登録:2020-06-18 06:40 修正:2020-06-18 10:54
前例のない幅広い動き 
北朝鮮最高指導者の権限まで委任され 
談話も“金正恩委員長級”の扱い 
対南・対外総括…「党中央」説まで 
 
金正恩氏の「沈黙」は最後の切り札? 
「キム第1副部長、南北・朝米会談の失敗に対し 
強硬基調で責任突破を狙ったもよう」 
情勢転換の時は金正恩委員長登場という予測も
金正恩国務委員長とキム・ヨジョン朝鮮労働党第1副部長が2018年4月27日午前、板門店の平和の家2階の会談場で開かれた南北首脳会談に出席し、自分の席に向かっている=板門店/韓国共同写真記者団//ハンギョレ新聞社

 「キム・ヨジョン党中央委員会第1副部長は、見え透いた策略がうかがえるこの不純な提案を徹底的に許可しないという立場を示した」

 「労働新聞」17日付2面に掲載された「15日、南朝鮮当局が特使派遣を懇願する三文芝居を演出した」という「朝鮮中央通信」の記事の一節だ。「労働新聞」は「韓国は、文在寅(ムン・ジェイン)“大統領”が我が(金正恩)国務委員会委員長同志に特使を派遣したいと思っており、特使はチョン・ウィヨン国家安保室長とソ・フン国家情報院長にすると共に、訪問時期はできるだけ早くしたいが我々が希望する日にちを尊重するとして、(特使の派遣を)懇願した」と報じた。

 「労働新聞」が明らかにした特使を断った主体は、キム・ヨジョン第1副部長だ。北朝鮮の「神聖な最高尊厳」の金正恩(キム・ジョンウン)国務委員長ではない。キム第1副部長が事実上、全権を行使していることを示している。前例のないことで、特に注目に値する。

 これに先立ち、キム第1副部長は13日夜の談話で、「(金正恩)委員長同志と党と国から与えられた私の権限を行使する」と述べた。しかし、その「委任された権限」に最高指導者の固有の権限である特使交換の決定権が含まれるというのは次元の違う話だ。キム第1副部長が「ナンバー2」であり、「後継者」になったのではないかという分析が相次いでいるのもそのためだ。

 実際、最近韓国に対し強硬基調の砲門を開いたキム第1副部長の4日の談話以降、北朝鮮当局と「労働新聞」の動きは、内容と形式面で前例のないものだ。「キム・ヨジョン談話」を「金正恩談話」のようなレベルで扱っている“証拠”があまりにも多い。

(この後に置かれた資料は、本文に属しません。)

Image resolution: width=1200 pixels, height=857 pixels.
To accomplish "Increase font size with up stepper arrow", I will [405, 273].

 まず、統一戦線部は5日、報道官談話でキム第1副部長が「対南(対韓国)事業を総括する」と発表した。「祖国統一」を国是とする北朝鮮で、対南事業の最高責任者は金正恩国務委員長であり、実務責任者は労働党対南事業専門部署である統一戦線部のチャン・グムチョル部長だ。

  第二に、キム第1副部長の“指示”を「労働新聞」を通じて数回公開した。 「キム・ヨジョン第1副部長は5日、対南事業部門に指示を出した」(5日の統一戦線部談話)、「キム・ヨジョン同志は8日、南北間のすべての通信連絡線を完全に遮断するよう指示した」(9日の「朝鮮中央通信」報道)が代表的な例だ。首領の「唯一領導体系」を神聖視する北朝鮮で、「労働新聞」に「指示」の事実が掲載される主体は、原則的に唯一無二の最高指導者である金正恩委員長だけだ。

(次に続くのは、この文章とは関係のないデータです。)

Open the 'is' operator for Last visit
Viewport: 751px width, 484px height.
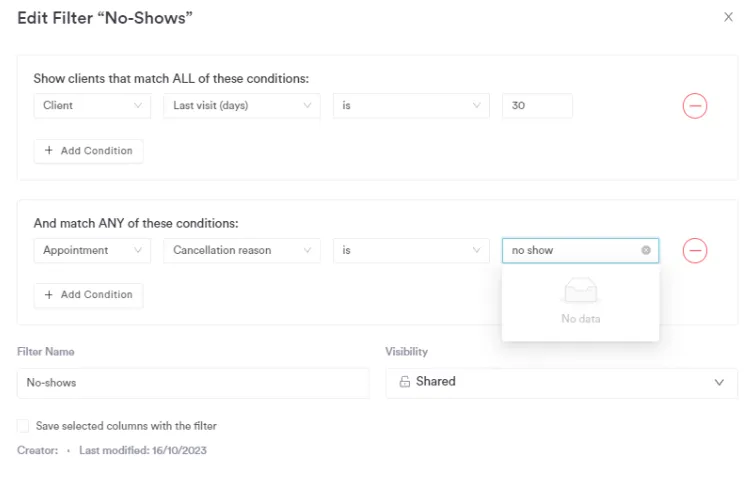411,106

 第三に、「4日のキム・ヨジョン談話」から16日までの14日間、労働新聞で1日も欠かさず抗議群衆集会など「各界の反響」と関連部門の後続措置が大きく報じられている。青年同盟や職業総同盟、女性同盟など労働党外郭機関主導の抗議群衆集会では、例外なく「朝鮮労働党中央委第1副部長同志談話の朗読」が行われる。平壌市党委員長、国家計画委員長ら高官の「寄稿文」も「労働新聞」に掲載された。

 「談話の朗読」や「各界の反響」などは、最高指導者の「特別談話・指示」を支える北朝鮮特有の人民動員方式だ。公式の権力構造上「序列2位」とされるチェ・リョンヘ国務委員会第1副委員長にも当てはまらないことだ。

 さらに、キム第1副部長の「権限」には、朝鮮人民軍に対する“指示権”も含まれているようだ。 キム第1副部長は13日の談話で、「次回の対敵行動の行使権は、朝鮮人民軍総参謀部に与えるつもりだ」と述べた。それを受け、人民軍総参謀部が16日と17日の2日間連続で「後続措置」を発表した。キム第1副部長をめぐるこのような特異な動向は、北朝鮮の権力構造と2018年以降の朝鮮半島情勢の流れという異なる2つの側面に分けて考える必要がある。

 チョン・セヒョン民主平和統一首席副議長は10日、「事実関係はまだ確認できていない」という前提付きで、「最近、キム第1副部長を党中央と呼ぶように指示が下されているという」と述べた。さらに、「金正恩委員長は内部統治と経済問題の解決に力を注ぎ、対南・対外問題は事実上“ナンバー2”のキム第1副部長に任せたようだ」と説明した。チョン副議長は15日には、「北朝鮮へのビラ問題をどのように克服するかによって、キム第1副部長がナンバー2の座を固めることも、外されることもありうる状況なので、(韓国に対する)攻勢を非常に強めている」とし、「南北関係の冬は長引くかもしれない」と見通した。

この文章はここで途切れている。